The French pianist Jean-Efflam Bavouzet peers impishly from the cover of this CD, a disarming portrait and perhaps a clue to his musical personality. The recent Debussy disc from Simon Trpčeski (EMI 5002722; see review) sports an up-close-and-personal image of the pianist and that certainly does point to an extrovert, larger-than-life performing style. Not a remotely scientific observation, of course, but intriguing nonetheless.
 
I have not heard the first two discs in Bavouzet’s cycle but Christopher Howell makes some interesting points about Volume 1 (see review) that apply to Volume 3 as well but more of that of later. And while it’s always daunting to review a much-praised performer – Bavouzet has won a slew of prestigious awards – this disc turned out to be more of a challenge than I’d expected.
 
In his review Chris commented that Bavouzet needed to be heard ‘on his own terms’, a sentiment I share. His Debussy is so different, so individual, that comparisons with others are not terribly illuminating.
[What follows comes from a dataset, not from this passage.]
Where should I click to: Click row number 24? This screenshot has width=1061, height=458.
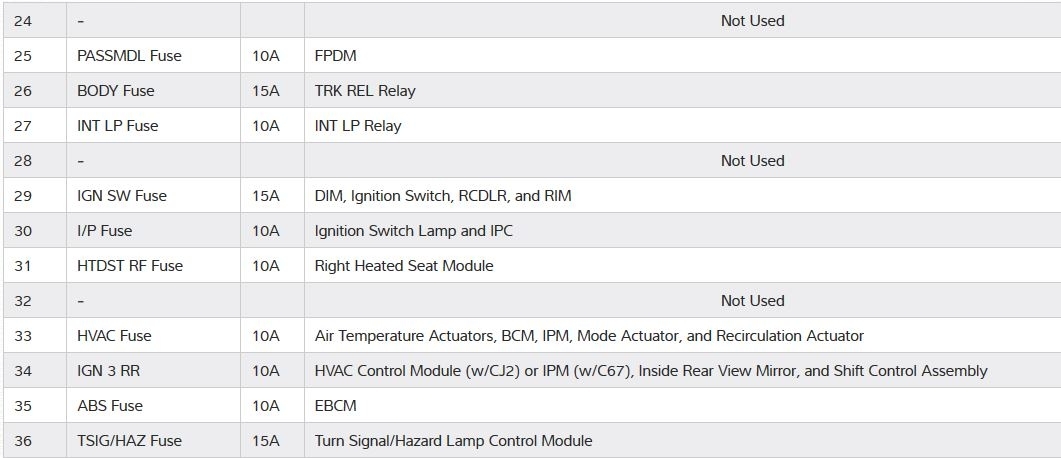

That said, I have pitted the two Arabesques, ‘Clair de lune’ and Children’s Corner against Trpčeski’s, if only because they are still so fresh in my mind.
 
The recital opens with the evocative Nocturne, wonderfully fluid and a prime example of what Chris calls Bavouzet’s control of the ‘long pianissimo line’. It’s clear Bavouzet is an exceptional pianist – and the Potton Hall acoustic as flattering as ever ­ – so why doesn’t this night music make more of an impression? Is it too cool, too detached, or is this the way Debussy should be played? I see that Pierre Boulez is one of Jean-Efflam’s mentors and I began to wonder just how much influence he has had on the younger man’s musical style.
 
Suite bergamasque is a bit of a puzzle too. ‘Prélude’ is lucid but wilful – surely the rubato is overdone – ‘Menuet’ nimble but just a little contrived at times. Make no mistake, Bavouzet produces some gorgeous sounds and one never doubts his command of the keyboard. No, what seems to be missing is more colour, shading, variety of timbre, all essential in this repertoire.
 
‘ Clair de lune’ was the most successful piece on Trpčeski’s disc, warm, full-bodied and wonderfully atmospheric. In contrast Bavouzet sounds rather lightweight; he imbues the music with a brittle charm, but it’s not terribly evocative. Of the dances ‘Passepied’ is more successful, as light and rhythmic as one could hope for, while Danse bohémienne has pin-sharp articulation and a marvellous sense of momentum.
 
Of the other pieces from the 1890s Mazurka is robust enough but the self-conscious phrasing could be a problem for some listeners. Strangely that bothered me less in Rêverie, which has more character and feeling than we’ve heard so far. There is also a rare sense of introspection here that Bavouzet brings out with consummate skill.
 
The two Arabesques may be heavily indebted to Schumann but they are still superbly crafted miniatures, full of magic touches. Trpčeski plays them with real élan, even though his quest for detail spoils these pieces a little. Bavouzet is harder to like here, perhaps because the music lacks essential sparkle, character even, that Trpčeski brings out so well.
 
And character is all-important in Children’s Corner, affectionately subtitled À ma chère petite Chouchou avec les tendres excuses de son Père pour ce qui va suivre’. It was an aspect I found somewhat lacking in Trpčeski’s performance and I have to say Bavouzet isn’t entirely successful either, albeit for different reasons. The mock seriousness of ‘Doctor Gradus’ is missing in both but, more crucially, there is no sense of fun in either. Meanwhile, Bavouzet’s lullaby is lighter and less awkwardly phrased than Trpčeski’s, but he still seems to have trouble conveying the wit and charm of the piece.
 
Neither pianist strikes the right note with ‘Serenade for the Doll’  and ‘The Little Shepherd’ but .in ‘The Snow is Dancing’ Trpčeski’s flakes have a wonderful whirl and swirl that quite eludes Bavouzet. That said, ‘Golliwogg’s Cake-walk’ does bring out the Frenchman’s puckish side – I was beginning to wonder if I’d misread his portrait after all – although the usual caveat about mannered playing applies. Still, it’s the most child-like rendition here and rightly so. What a pity that same twinkle-in-the-eye quality doesn’t come through elsewhere.
 
Morceau de concours is a real oddity; it was published in the journal Musica in 1905, along with pieces by Saint-Saëns, Massenet and Chaminade, and readers were invited to guess the composers’ identities. It’s a jokey little gem and Bavouzet gives it plenty of fake majesty. Hommage à Haydn, written for the centenary of that composer’s death in 1909, is played with rare passion, the waltz theme charmingly done. La plus que lent also has a waltz at its heart and Bavouzet makes it sound wonderfully fluent and, where necessary, he adds plenty of weight. Thankfully he even loosens up a little in that jazzy, music-hall-inspired piece, The Little Nigar.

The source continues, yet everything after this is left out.